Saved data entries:
_____

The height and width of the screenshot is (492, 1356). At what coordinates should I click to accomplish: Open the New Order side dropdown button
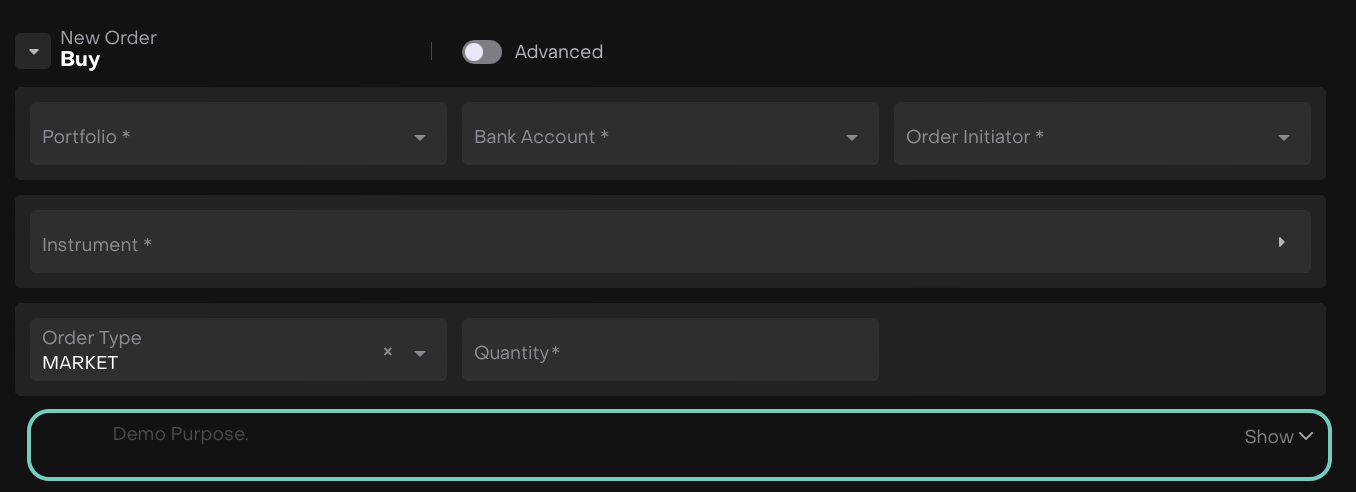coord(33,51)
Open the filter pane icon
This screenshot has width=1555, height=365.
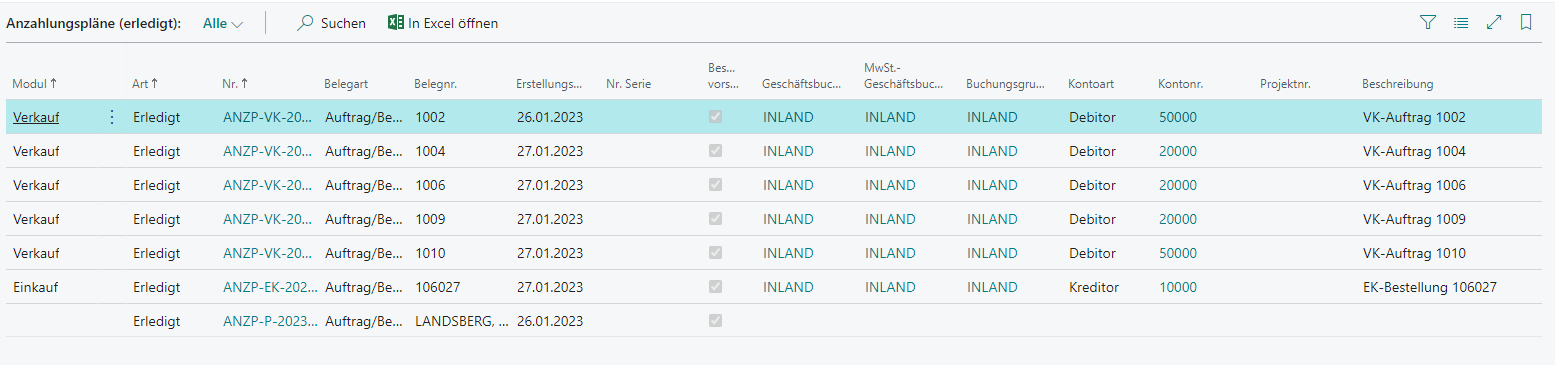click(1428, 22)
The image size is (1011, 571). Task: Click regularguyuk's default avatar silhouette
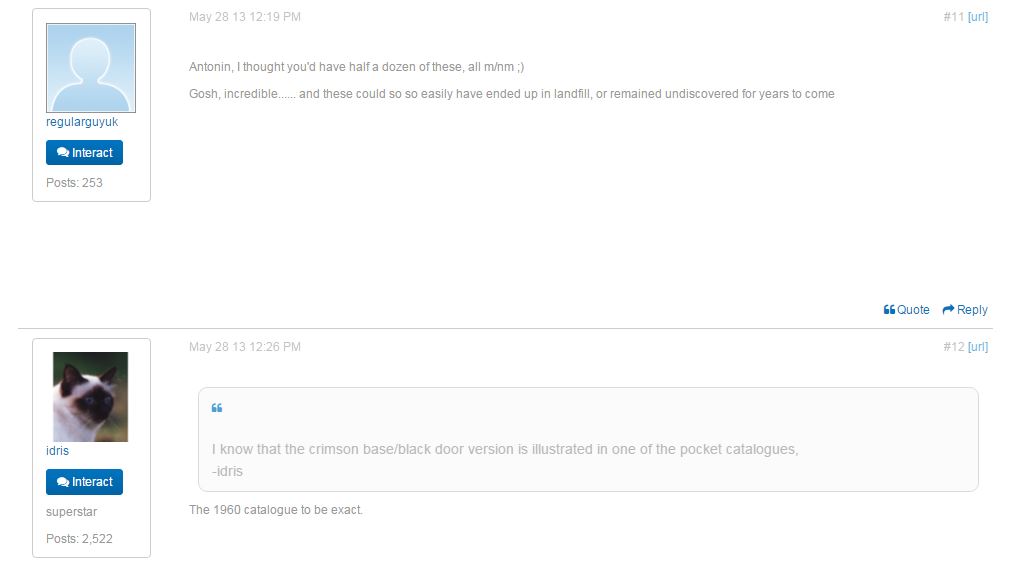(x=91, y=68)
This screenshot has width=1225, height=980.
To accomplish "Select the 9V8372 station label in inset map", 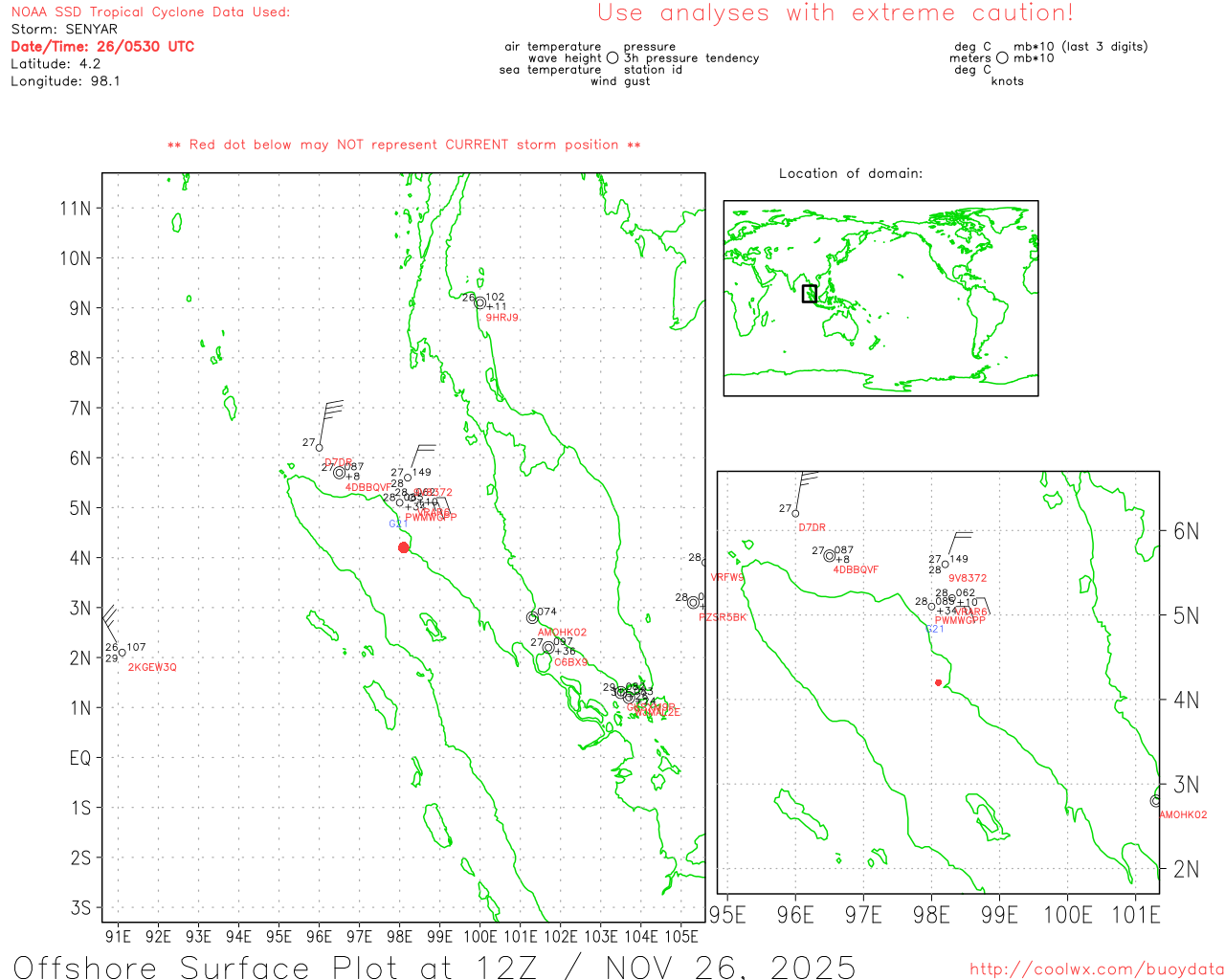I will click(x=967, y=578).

_____

What is needed:
Find the line with "This screenshot has width=1555, height=365." and the line with "This screenshot has width=1225, height=980." in the records above. Copy both and all lines between them exactly, without pictures.

Solution to this task:
This screenshot has width=1555, height=365.
click(1428, 22)
The image size is (1011, 571). Task: Click regularguyuk's default avatar silhouette
(x=91, y=68)
This screenshot has width=1225, height=980.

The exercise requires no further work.